Going back to our human example, it is clear why we would expect the same frequency as Mendel’s peas. We should get blond-big-ears, redhead-big-ears, blond-small-ears, and red-head-small-ears at 9 : 3 : 3 : 1; and 75% blond, 75% big-eared, 25% red-headed, and 25% small-eared. Why? Because hair color alleles and ear size alleles are on separate chromosomes.

When meiosis occurs, each homologous chromosome is randomly split among the gametes that are produced, making the likelihood of getting blond or red hair and getting big or small ears completely separate. If they were on the same chromosome, then we would not observe the same frequency as before. The likelihood of getting blond hair would be statistically connected to the likelihood of getting big ears. This molecular explanation seems to account for Mendel’s non-molecular observations more than a century ago: all independently assorting traits are on separate chromosomes [or they are far enough apart on the same chromosome for cross-over to cancel out the affect on the frequency].

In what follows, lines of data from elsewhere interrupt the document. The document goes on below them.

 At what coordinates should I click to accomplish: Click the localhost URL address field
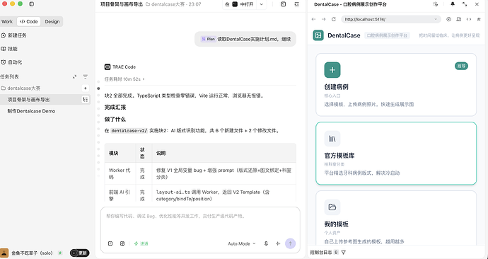(x=391, y=19)
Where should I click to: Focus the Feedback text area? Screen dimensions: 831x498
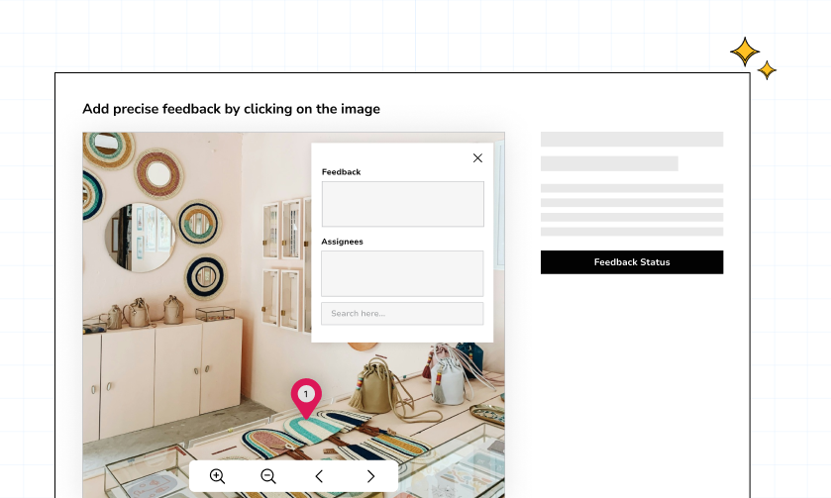tap(402, 204)
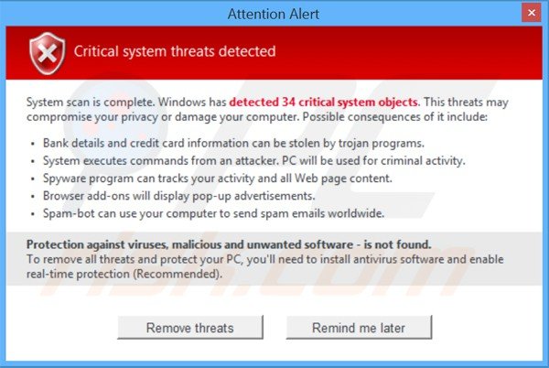Click the Remove threats button
Viewport: 549px width, 368px height.
pos(190,328)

This is all necessary to understand because the arguments against reductionism have been lodged at the very first step in biology, the step from biochemistry to cytology, which is the study of the cell. Technically, the process of meiosis is a cytological process, because it looks at the patterns of molecular behavior that comprise a certain function of the cell. In this case, the function is replication for sexual reproduction. Philip Kitcher (“1953 and All That: A Tale of Two Sciences” and “The Hegemony of Molecular Biology”) has argued that classical (Mendelian) genetics, as a cytological process, cannot be reduced to molecular biology. His beef is not with what I have been describing as the molecular explanation of chromosomes as the location of alleles. He is denying the possibility of explaining the entire process in terms of the chemistry of molecules. ‘Simply’ describing the atomic makeup of molecules and understanding the chemical details of their reactions will not, according to Kitcher, provide us with the kind of explanation that is required to understand classical genetics.

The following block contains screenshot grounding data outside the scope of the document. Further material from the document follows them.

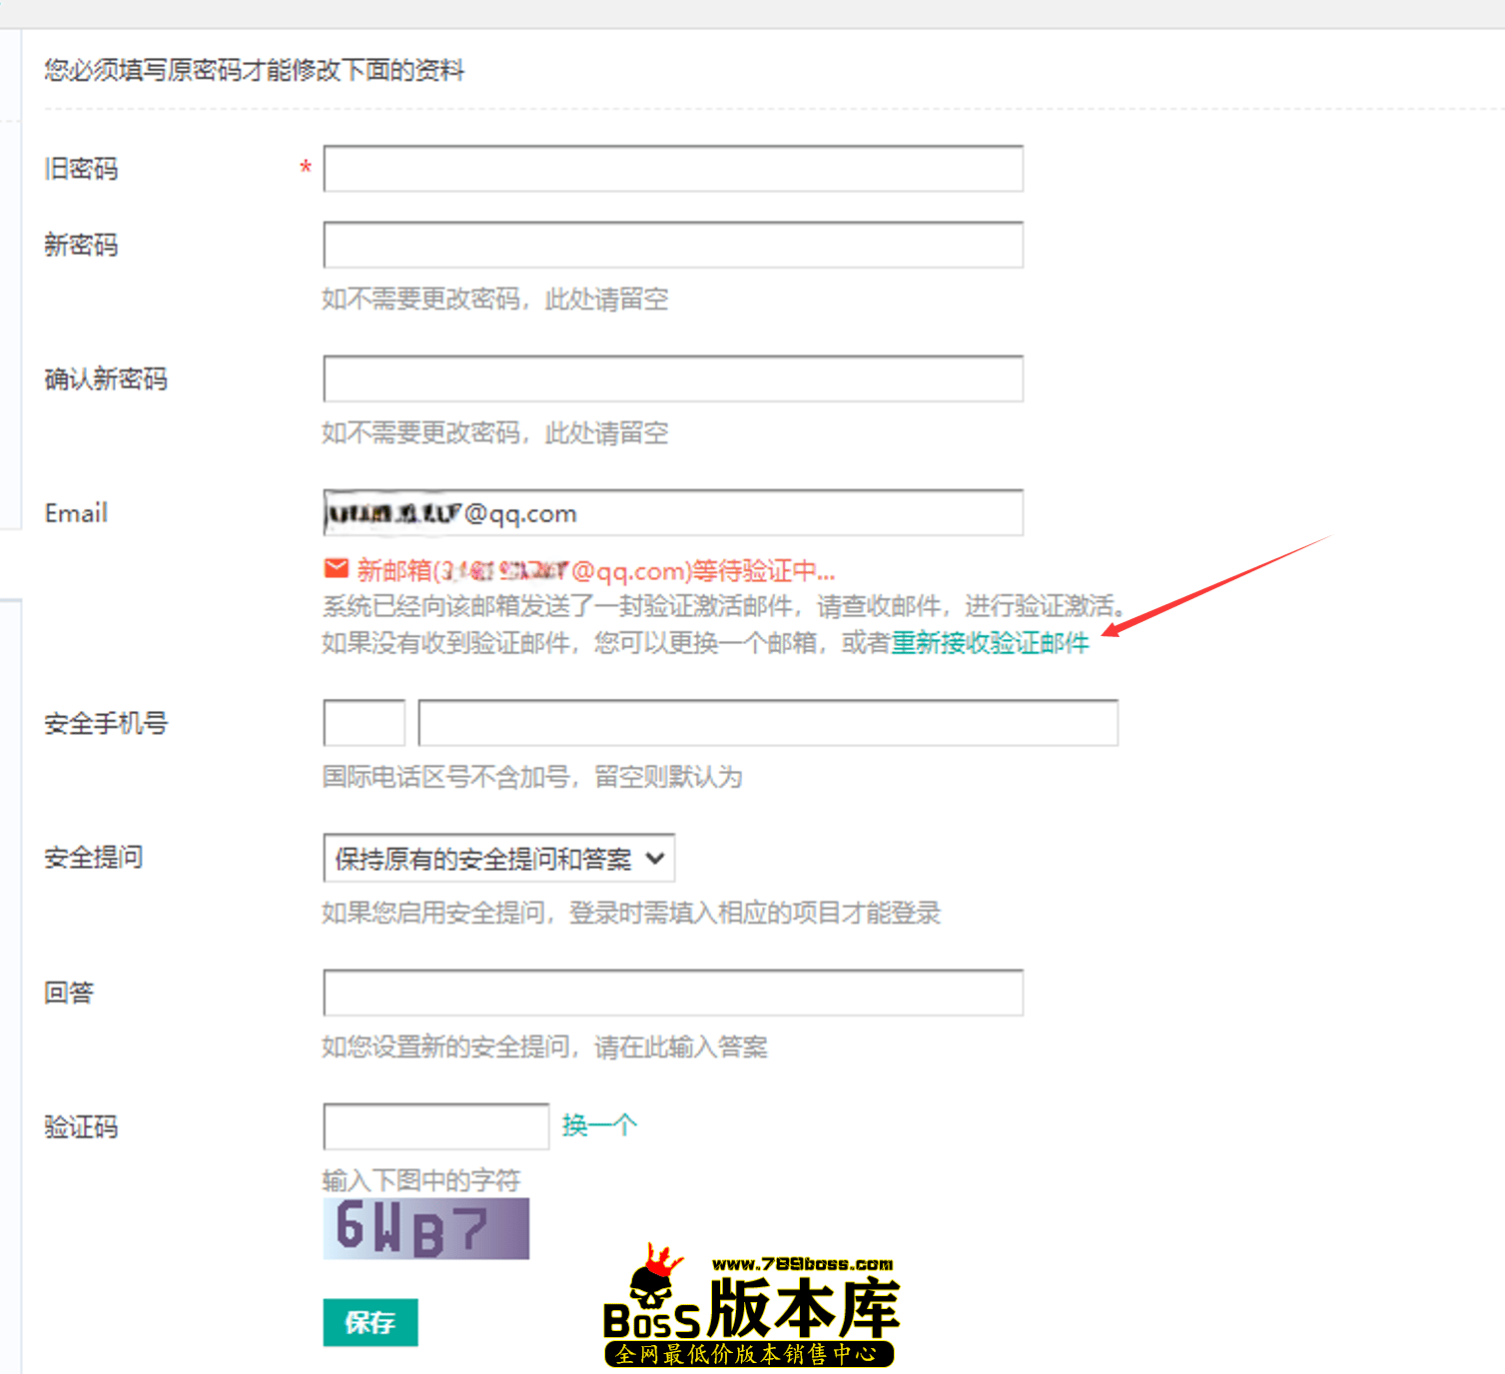Screen dimensions: 1505x1374
Task: Open the 保持原有的安全提问和答案 dropdown
Action: click(498, 859)
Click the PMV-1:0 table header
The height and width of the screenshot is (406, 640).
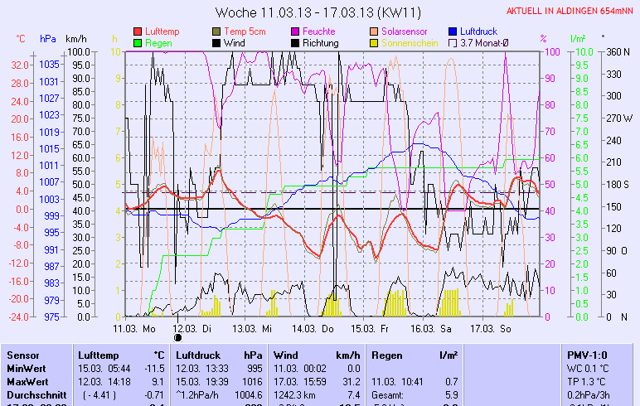coord(587,355)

“We begin by asking why genes on nonhomologous chromosomes assort independently. The simple cytological story…answers the question. That story generates further questions. For example, we might inquire why nonhomologous chromosomes are distributed independently at meiosis. To answer this question we would describe the formation of the spindle and the migration of chromosomes to the poles of the spindle just before meiotic division. Once again, the narrative would generate yet further questions. Why do the chromosomes ‘condense’ at prophase? How is the spindle formed? Perhaps in answering these questions we would begin to introduce the chemical details of the process. Yet simply plugging a molecular account into the narratives offered at the previous stages would decrease the explanatory power of those narratives. What is relevant to answering our original question is the fact that nonhomologous chromosomes assort independently. What is relevant to the issue of why nonhomologous chromosomes assort independently is the fact that the chromosomes are not selectively oriented toward the poles of the spindle. In neither case are the molecular details relevant. Indeed, adding those details would only disguise the relevant factor.”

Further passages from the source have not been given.